## Activity
Nothing belongs in the answer except the lines of the material that include "badge".

## Material to process
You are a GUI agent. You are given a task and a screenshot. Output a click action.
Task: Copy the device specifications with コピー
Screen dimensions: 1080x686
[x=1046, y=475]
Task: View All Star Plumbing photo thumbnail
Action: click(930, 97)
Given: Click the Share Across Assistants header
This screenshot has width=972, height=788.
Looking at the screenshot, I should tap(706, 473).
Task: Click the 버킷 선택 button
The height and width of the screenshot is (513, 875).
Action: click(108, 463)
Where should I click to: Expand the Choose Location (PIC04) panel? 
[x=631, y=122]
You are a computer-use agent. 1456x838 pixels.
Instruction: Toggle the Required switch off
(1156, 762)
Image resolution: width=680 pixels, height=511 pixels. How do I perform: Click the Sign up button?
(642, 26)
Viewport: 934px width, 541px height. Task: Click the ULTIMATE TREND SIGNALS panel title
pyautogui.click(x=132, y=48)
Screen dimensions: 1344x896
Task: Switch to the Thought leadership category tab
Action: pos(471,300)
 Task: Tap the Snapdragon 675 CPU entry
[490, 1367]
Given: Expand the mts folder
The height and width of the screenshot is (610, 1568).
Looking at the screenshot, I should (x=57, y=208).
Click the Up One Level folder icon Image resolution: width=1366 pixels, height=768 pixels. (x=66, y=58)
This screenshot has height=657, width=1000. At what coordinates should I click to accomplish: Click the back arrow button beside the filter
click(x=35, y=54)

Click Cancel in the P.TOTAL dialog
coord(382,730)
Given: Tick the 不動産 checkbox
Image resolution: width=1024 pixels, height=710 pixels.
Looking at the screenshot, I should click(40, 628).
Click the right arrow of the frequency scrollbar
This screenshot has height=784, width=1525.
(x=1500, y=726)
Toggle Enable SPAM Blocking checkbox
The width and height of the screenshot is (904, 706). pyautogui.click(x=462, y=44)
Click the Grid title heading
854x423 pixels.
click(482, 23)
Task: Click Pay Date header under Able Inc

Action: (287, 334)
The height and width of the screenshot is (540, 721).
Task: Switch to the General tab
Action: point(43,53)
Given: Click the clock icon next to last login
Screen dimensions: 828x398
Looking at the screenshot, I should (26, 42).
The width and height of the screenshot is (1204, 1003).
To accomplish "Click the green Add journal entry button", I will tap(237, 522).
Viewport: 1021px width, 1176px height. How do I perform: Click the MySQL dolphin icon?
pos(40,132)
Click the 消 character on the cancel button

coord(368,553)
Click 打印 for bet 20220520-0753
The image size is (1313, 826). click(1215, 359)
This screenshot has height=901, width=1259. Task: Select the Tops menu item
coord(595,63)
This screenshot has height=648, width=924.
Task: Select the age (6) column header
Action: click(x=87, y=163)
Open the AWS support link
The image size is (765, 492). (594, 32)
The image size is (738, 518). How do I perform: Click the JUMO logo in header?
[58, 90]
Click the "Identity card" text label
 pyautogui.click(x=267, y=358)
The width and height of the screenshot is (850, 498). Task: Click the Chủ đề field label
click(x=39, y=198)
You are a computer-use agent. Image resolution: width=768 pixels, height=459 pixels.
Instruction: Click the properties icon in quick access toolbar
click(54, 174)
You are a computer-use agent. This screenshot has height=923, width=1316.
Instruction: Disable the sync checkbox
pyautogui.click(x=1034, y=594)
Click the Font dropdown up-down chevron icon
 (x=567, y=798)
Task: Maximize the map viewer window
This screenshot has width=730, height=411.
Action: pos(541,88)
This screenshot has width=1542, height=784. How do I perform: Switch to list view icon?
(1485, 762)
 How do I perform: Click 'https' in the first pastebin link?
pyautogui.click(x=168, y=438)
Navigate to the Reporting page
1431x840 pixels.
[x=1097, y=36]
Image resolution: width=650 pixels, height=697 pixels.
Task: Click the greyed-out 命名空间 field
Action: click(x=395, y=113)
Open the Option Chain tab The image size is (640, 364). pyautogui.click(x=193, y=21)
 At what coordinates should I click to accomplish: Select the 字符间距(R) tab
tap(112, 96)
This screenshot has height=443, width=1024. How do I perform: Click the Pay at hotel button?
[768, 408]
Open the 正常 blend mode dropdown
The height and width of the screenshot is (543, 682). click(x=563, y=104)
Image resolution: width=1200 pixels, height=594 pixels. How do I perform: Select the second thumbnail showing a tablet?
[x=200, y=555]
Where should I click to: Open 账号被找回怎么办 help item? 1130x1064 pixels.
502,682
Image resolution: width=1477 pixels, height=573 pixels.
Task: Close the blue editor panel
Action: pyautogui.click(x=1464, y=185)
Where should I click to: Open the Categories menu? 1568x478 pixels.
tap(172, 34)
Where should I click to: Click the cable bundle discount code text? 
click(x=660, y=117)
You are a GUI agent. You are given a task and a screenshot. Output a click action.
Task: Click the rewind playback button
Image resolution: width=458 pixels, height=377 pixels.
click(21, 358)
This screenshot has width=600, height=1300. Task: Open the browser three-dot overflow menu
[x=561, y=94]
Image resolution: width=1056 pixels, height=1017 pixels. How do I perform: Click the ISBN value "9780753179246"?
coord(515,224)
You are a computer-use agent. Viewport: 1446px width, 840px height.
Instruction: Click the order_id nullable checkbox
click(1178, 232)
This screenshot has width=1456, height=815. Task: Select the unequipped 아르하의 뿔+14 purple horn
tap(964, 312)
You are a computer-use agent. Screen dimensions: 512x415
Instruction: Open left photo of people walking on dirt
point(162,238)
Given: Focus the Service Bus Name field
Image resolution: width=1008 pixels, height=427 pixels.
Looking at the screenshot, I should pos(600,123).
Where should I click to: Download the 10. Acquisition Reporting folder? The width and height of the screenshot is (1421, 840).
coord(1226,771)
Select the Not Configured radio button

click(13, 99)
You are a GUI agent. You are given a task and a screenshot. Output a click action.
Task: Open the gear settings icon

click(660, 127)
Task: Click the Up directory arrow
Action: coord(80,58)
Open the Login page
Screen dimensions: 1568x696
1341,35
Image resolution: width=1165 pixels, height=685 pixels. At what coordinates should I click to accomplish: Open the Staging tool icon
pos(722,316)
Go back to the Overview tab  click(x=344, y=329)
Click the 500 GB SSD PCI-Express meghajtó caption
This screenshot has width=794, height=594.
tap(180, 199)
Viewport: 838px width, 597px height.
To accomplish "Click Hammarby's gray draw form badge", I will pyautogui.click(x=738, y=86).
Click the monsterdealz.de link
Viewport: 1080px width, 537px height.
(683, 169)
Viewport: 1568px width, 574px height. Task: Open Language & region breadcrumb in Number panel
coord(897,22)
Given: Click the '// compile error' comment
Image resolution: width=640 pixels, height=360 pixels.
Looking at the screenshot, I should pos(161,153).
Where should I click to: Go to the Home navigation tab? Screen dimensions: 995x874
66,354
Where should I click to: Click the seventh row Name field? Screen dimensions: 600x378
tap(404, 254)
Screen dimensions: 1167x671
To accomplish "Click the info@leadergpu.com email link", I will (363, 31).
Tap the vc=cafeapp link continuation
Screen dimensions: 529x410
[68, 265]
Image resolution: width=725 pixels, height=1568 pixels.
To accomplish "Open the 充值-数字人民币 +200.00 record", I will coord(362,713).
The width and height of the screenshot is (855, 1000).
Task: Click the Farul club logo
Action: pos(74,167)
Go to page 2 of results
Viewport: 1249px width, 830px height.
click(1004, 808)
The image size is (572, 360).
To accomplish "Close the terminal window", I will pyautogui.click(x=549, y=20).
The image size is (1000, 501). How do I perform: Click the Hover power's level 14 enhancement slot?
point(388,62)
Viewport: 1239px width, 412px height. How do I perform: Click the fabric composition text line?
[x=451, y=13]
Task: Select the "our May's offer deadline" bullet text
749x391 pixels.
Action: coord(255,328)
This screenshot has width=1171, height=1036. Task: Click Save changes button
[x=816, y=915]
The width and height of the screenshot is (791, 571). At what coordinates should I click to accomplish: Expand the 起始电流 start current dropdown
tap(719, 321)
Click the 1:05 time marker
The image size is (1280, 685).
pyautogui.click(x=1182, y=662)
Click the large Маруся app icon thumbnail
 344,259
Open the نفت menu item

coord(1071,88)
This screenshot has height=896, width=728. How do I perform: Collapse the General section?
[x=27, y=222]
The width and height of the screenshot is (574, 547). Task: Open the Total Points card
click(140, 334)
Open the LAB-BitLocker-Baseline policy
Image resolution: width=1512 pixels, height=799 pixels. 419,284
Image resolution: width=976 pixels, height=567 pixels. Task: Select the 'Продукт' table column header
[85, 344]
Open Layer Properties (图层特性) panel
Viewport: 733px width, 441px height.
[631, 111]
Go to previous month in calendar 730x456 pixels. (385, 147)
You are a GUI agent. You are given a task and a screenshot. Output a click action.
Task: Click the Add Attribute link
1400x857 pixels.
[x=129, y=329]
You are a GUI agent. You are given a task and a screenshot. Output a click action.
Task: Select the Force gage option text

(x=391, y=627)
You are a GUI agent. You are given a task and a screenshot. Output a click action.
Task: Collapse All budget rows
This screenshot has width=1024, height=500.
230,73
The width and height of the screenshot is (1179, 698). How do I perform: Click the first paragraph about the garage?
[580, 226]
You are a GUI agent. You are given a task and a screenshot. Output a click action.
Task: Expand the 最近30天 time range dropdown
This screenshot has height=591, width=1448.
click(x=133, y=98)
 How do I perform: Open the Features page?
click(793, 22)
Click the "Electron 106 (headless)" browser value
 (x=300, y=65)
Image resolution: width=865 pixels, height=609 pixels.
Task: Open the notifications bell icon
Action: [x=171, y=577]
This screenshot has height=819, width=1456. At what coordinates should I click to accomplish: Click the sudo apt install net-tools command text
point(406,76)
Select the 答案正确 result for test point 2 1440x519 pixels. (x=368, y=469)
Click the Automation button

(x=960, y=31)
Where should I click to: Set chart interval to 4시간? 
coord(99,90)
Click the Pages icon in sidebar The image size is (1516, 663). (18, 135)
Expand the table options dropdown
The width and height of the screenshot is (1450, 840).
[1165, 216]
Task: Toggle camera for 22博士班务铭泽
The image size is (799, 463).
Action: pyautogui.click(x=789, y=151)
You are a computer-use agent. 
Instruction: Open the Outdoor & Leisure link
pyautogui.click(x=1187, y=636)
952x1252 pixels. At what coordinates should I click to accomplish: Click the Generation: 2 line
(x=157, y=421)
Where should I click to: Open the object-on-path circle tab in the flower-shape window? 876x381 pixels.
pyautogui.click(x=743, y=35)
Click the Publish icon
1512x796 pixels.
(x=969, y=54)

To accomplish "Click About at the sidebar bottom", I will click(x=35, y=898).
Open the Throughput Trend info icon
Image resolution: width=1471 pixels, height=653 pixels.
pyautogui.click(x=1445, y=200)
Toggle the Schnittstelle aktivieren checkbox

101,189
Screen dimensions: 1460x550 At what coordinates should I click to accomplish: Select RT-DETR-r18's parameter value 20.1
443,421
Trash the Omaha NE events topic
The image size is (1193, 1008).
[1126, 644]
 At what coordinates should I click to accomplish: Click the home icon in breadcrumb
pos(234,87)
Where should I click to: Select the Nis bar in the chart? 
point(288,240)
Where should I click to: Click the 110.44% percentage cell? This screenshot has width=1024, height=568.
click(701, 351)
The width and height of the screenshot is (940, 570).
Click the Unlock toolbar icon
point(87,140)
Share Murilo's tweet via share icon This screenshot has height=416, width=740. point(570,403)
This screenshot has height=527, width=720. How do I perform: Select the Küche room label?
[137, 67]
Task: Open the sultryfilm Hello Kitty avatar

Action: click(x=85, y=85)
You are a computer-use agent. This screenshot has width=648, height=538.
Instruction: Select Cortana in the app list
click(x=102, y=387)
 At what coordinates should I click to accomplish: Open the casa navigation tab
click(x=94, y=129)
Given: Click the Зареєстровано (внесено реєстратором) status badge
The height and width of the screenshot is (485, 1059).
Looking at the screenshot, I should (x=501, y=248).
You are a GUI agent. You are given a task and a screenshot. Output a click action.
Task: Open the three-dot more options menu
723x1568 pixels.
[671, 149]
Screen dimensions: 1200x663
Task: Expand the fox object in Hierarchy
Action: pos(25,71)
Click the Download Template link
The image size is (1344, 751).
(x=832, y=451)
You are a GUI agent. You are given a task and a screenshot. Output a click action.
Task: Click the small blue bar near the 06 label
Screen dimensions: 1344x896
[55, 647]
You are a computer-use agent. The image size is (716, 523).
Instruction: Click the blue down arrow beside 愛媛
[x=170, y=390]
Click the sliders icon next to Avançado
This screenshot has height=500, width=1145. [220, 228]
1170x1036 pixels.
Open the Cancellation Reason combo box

## Expected output
To accomplish "Click Hammarby's gray draw form badge", I will pyautogui.click(x=738, y=86).
Given: Click the Зареєстровано (внесено реєстратором) status badge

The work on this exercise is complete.